SOURCE DOCUMENT:
○ ○ ○ ○ ○
Neo-primitives prefer an imaginary past to the work of creating a different society.
By Ed Clark
TEN THESES ON THE PROLIFERATION OF NEO-PRIMITIVES
Human beings look for the easiest solution to any problem they may face. This is as true for the problem of abolishing class society as it is for the problem of securing food, clothing, shelter, etc. Since what appears at first glance to be the “easiest” solution is usually so badly misleading as to be useless, it often takes a long time before people give up the “easy” answer and begin to make real process in solving their problems.
The “easiest solution” to all human problems was summed up by Walt Disney: “wishing will make it so:” This answer requires no physical and very little mental work. Anyone can do it in their spare time. Whether you use it to invent Gods and Devils or to explain how class society will be overthrown, it remains equally useful and always available. Of course, it does have one tiny little shortcoming. it doesn't work.
Whenever class society finds itself in serious difficulties, the “easiest answer” comes forward with renewed strength. In its official clothing, it seeks to convince people that their unhappiness is their own fault. What what concerns us here is how the “easiest answer” puts on a “revolutionary” costume.
What does the wishful revolutionary wish for? For reasons that are not clear, he* usually has some distorted version of the past that he wishes to re-create. Since real primitives often have a myth of a “Golden Age”, I choose to call our contemporary wishful revolutionaries Neo-Primitives.
○ ○ ○ ○ ○
INPUT ROWS:
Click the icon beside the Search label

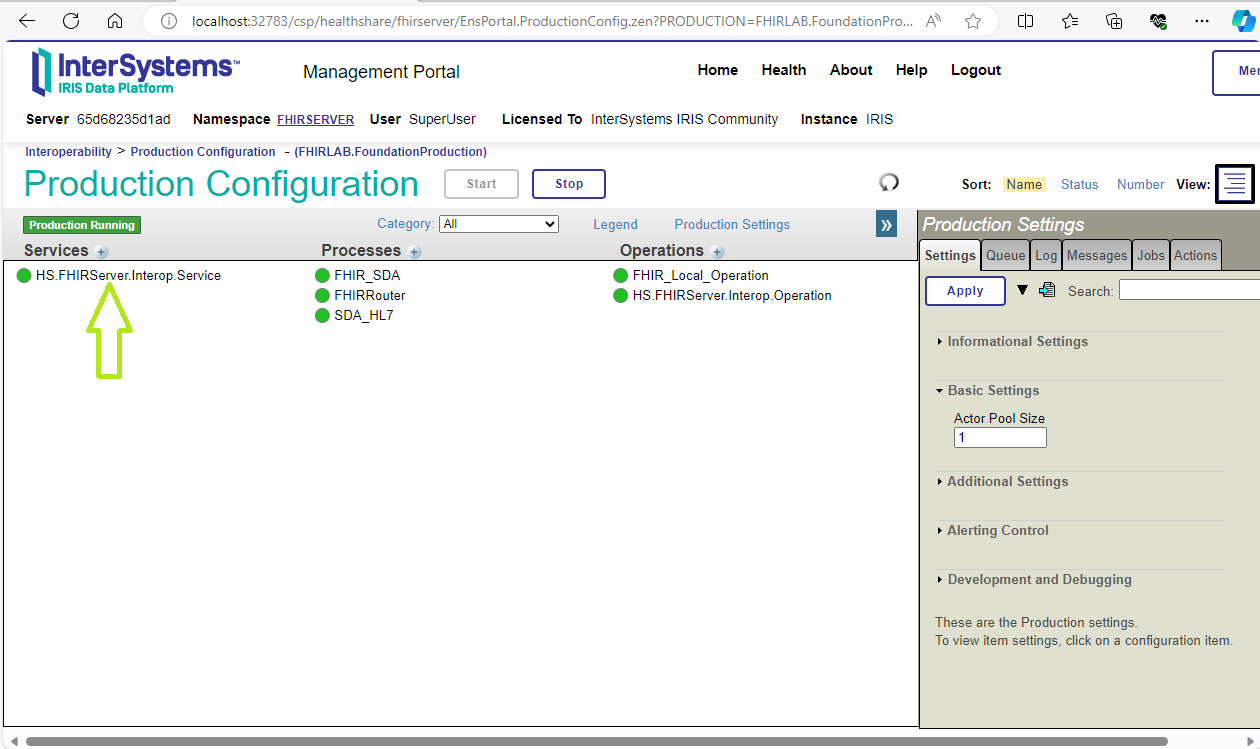(1047, 291)
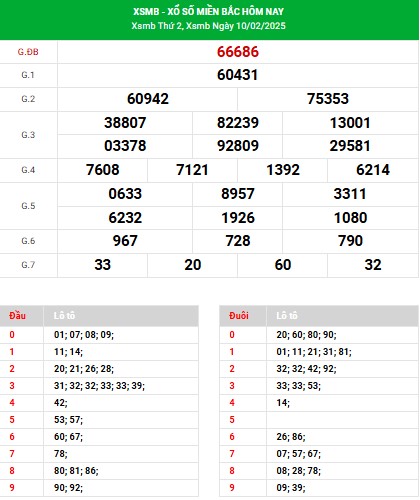
Task: Select G.3 number 38807
Action: pyautogui.click(x=125, y=123)
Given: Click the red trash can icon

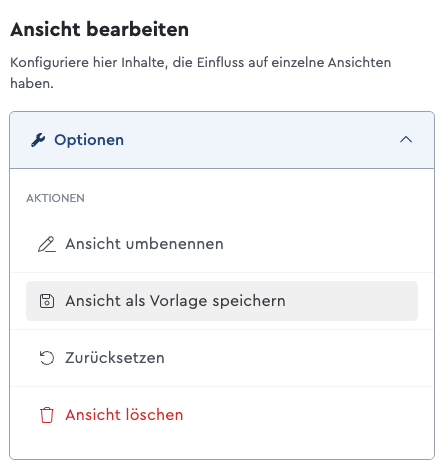Looking at the screenshot, I should tap(47, 415).
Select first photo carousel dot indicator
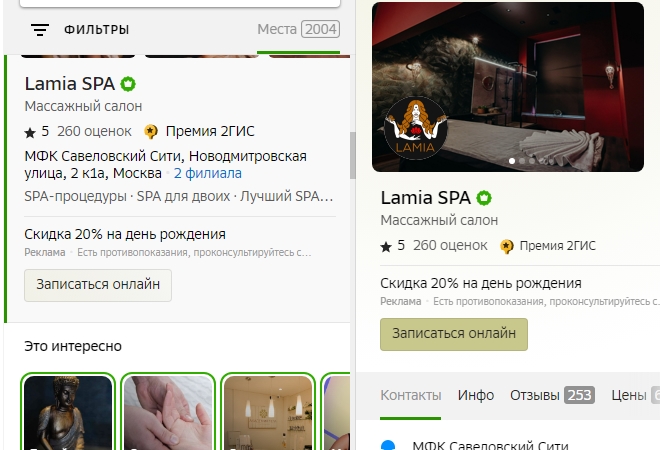The width and height of the screenshot is (660, 450). [512, 161]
○ ○ ○ ○ ○
PARTS OF THE EXERCISE:
1) Output everything in the essay on neo-primitives from "What does the" down to "wishful revolutionaries Neo-Primitives.", copied word for word.
2) Please return every line of the records verbatim, leaving out the pictures.
The records have no connection to the essay on neo-primitives.

SOLUTIONS BY TASK:
1)
What does the wishful revolutionary wish for? For reasons that are not clear, he* usually has some distorted version of the past that he wishes to re-create. Since real primitives often have a myth of a “Golden Age”, I choose to call our contemporary wishful revolutionaries Neo-Primitives.

2)
Click the icon beside the Search label

(1047, 291)
Task: Select G.3 number 38807
Action: pyautogui.click(x=125, y=123)
Given: Click the red trash can icon

Looking at the screenshot, I should tap(47, 415).
Select first photo carousel dot indicator
The width and height of the screenshot is (660, 450). [512, 161]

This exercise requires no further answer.